TASK> Copy out the listing between the line containing "Where should I click to: Select the tcp+3376" and the line containing "point(82,173)", inclusive, with every request kept as is. Shift each coordinate in the answers by adding 71 to it.

— start STORED DATA —

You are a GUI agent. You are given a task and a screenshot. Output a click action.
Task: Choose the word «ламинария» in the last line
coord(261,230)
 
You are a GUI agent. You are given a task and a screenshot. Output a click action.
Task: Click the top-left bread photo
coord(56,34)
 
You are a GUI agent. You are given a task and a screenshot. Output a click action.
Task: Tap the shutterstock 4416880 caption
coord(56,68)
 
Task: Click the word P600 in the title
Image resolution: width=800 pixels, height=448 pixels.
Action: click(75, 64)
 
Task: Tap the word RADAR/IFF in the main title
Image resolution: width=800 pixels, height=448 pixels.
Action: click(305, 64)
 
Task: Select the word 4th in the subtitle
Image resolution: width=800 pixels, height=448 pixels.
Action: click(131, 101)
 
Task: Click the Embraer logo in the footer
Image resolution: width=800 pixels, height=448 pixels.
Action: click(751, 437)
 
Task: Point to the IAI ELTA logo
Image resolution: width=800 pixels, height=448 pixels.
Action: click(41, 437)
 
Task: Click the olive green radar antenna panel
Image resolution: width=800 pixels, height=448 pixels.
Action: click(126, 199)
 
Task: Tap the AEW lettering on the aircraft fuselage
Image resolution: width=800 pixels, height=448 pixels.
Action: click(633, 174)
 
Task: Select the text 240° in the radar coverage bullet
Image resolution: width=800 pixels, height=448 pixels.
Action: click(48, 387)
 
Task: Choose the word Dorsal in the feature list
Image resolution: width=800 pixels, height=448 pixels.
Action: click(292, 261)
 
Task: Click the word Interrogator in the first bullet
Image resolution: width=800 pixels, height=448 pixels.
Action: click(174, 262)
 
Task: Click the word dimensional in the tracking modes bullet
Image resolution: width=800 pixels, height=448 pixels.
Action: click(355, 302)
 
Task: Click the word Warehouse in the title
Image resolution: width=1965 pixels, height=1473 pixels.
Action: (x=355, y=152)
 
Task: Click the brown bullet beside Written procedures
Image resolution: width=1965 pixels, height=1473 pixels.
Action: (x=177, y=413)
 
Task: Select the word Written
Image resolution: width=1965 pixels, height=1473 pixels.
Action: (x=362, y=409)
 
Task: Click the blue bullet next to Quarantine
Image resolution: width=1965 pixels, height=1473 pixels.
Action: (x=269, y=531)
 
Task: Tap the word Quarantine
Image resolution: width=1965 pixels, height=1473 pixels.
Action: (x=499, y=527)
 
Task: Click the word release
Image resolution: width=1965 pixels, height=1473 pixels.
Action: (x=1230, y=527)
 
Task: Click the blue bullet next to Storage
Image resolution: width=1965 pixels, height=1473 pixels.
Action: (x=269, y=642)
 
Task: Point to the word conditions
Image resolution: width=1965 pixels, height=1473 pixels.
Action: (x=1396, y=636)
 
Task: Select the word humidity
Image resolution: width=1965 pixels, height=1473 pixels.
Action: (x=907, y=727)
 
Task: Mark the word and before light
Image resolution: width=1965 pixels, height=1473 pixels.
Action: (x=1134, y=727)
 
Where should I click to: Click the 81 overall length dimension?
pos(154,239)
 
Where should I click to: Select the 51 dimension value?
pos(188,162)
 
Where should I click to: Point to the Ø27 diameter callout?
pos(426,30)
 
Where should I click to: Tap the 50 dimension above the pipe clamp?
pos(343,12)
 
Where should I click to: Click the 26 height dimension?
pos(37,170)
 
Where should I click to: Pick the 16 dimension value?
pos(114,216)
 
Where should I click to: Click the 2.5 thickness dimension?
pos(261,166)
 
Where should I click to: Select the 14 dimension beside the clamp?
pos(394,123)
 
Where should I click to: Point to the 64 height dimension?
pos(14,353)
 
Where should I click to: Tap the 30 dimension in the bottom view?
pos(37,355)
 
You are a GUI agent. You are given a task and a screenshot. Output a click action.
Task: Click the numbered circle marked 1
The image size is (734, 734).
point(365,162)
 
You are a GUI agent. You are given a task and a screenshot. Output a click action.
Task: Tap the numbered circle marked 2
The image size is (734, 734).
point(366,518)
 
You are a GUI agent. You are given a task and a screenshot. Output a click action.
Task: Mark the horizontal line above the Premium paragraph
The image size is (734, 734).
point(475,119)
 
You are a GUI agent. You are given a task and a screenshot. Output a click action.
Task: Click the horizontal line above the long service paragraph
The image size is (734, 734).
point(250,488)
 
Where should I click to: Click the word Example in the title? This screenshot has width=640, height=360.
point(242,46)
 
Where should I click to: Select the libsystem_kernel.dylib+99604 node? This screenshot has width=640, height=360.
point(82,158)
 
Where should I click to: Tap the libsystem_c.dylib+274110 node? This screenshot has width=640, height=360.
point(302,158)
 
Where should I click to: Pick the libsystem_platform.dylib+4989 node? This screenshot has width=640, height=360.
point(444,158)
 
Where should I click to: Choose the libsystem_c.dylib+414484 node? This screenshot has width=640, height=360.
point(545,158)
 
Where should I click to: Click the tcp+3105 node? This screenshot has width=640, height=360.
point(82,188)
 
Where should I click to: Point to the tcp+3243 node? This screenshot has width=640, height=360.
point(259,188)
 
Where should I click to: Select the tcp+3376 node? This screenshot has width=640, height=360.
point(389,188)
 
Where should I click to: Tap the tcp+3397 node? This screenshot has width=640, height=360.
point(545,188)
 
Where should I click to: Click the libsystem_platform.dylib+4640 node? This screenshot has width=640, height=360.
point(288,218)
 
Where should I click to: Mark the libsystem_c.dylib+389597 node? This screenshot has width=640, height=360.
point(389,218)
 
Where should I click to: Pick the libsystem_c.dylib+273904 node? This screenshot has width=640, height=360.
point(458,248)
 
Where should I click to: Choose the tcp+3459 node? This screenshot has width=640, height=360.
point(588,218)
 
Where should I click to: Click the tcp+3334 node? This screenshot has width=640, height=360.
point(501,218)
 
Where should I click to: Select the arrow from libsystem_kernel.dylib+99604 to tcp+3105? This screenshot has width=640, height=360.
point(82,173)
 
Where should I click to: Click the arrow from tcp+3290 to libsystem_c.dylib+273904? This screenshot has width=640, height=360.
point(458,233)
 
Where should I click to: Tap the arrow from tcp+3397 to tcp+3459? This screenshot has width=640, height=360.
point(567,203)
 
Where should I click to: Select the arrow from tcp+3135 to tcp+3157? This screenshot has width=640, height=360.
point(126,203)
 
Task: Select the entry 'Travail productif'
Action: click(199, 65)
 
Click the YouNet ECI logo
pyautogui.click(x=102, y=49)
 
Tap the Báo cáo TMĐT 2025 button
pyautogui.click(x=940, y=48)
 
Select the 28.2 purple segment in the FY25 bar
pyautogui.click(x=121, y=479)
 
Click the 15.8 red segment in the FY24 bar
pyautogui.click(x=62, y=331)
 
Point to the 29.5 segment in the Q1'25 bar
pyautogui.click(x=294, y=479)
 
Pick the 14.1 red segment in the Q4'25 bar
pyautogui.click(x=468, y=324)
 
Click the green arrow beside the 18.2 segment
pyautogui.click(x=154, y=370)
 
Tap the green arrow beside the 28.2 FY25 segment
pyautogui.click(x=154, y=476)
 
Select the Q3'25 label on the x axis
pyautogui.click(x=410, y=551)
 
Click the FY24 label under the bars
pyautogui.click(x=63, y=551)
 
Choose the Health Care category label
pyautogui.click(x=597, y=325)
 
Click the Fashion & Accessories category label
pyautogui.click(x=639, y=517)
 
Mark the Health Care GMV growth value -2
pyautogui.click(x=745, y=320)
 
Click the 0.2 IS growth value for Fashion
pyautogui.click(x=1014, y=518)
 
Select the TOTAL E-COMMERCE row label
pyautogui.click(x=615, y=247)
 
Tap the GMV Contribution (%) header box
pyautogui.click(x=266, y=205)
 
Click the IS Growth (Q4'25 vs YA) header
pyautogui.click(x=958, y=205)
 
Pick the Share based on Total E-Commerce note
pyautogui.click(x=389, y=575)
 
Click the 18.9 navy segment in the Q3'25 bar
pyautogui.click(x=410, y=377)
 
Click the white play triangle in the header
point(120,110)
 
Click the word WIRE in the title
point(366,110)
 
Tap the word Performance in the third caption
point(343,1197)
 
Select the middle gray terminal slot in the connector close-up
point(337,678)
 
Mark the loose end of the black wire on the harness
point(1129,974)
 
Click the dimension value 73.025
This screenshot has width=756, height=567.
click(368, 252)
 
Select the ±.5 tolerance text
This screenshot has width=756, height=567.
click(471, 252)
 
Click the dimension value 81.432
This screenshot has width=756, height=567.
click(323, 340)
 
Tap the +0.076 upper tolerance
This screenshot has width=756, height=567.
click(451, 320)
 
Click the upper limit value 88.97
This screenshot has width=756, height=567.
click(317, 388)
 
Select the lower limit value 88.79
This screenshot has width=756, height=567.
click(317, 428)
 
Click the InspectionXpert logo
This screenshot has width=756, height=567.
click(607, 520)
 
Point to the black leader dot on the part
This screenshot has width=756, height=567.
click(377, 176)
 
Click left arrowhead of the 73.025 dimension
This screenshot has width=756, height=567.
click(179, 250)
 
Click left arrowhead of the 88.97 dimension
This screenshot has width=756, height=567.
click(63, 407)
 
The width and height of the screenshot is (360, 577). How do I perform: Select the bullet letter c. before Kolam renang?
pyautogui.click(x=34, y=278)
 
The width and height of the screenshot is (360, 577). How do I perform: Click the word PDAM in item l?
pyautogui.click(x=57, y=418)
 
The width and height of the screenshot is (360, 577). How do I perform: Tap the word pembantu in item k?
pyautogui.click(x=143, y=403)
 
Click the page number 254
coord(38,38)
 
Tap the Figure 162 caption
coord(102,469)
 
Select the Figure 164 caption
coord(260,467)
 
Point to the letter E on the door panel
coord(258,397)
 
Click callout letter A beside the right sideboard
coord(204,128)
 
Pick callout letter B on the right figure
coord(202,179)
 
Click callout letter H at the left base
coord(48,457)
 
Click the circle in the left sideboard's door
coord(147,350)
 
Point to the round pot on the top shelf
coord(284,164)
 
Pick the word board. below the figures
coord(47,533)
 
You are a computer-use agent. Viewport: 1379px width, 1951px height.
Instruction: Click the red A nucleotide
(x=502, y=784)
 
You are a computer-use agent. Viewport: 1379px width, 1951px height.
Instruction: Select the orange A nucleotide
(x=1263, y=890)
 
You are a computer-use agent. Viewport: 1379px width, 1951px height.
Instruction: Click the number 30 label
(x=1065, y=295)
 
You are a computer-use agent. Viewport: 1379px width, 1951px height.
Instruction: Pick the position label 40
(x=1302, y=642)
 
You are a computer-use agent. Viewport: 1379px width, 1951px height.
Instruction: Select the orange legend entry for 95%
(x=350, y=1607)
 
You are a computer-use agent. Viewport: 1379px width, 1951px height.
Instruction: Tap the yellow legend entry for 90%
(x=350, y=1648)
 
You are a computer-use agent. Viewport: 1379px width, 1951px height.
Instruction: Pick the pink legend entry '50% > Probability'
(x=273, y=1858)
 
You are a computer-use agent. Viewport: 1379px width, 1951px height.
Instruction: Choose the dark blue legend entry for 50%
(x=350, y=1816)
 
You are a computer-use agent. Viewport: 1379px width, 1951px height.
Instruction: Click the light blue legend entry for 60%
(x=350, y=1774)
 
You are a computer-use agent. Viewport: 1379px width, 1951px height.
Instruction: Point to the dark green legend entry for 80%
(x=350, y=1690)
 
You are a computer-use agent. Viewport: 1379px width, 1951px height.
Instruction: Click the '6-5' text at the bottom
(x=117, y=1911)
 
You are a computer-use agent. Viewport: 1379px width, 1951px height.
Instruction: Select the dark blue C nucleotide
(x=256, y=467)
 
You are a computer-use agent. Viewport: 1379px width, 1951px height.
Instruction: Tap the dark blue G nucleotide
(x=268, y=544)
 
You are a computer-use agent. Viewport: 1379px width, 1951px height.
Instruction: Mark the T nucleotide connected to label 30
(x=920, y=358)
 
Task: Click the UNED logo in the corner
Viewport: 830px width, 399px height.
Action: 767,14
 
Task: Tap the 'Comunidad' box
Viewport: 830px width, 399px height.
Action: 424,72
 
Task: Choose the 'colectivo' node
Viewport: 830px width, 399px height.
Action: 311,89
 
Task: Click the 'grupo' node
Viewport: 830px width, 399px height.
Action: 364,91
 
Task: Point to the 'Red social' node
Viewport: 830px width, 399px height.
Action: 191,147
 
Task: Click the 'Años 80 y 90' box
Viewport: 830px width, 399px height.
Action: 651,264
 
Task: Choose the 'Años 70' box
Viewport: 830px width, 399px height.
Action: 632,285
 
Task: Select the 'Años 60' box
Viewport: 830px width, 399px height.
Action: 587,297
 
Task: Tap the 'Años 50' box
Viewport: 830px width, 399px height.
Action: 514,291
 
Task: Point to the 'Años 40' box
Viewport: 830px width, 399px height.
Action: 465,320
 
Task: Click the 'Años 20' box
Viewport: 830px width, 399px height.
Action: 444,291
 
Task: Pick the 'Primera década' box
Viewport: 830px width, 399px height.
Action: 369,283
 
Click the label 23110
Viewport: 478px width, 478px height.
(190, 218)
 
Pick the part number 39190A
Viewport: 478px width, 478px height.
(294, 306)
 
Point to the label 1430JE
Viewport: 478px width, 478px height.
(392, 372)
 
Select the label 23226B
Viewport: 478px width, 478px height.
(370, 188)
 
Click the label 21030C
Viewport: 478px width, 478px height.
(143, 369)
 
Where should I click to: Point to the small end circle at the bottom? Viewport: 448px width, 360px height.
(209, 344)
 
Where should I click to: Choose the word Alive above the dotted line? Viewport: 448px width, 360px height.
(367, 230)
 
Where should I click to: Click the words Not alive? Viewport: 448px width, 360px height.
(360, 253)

— end STORED DATA —

RESULT OF THE EXERCISE>
Where should I click to: Select the tcp+3376 node? This screenshot has width=640, height=360.
point(460,259)
 
Where should I click to: Tap the tcp+3397 node? This screenshot has width=640, height=360.
point(616,259)
 
Where should I click to: Click the libsystem_platform.dylib+4640 node? This screenshot has width=640, height=360.
point(359,289)
 
Where should I click to: Mark the libsystem_c.dylib+389597 node? This screenshot has width=640, height=360.
point(460,289)
 
Where should I click to: Pick the libsystem_c.dylib+273904 node? This screenshot has width=640, height=360.
point(529,319)
 
Where should I click to: Choose the tcp+3459 node? This screenshot has width=640, height=360.
point(659,289)
 
Where should I click to: Click the tcp+3334 node? This screenshot has width=640, height=360.
point(572,289)
 
Where should I click to: Select the arrow from libsystem_kernel.dylib+99604 to tcp+3105? This screenshot has width=640, height=360.
point(153,244)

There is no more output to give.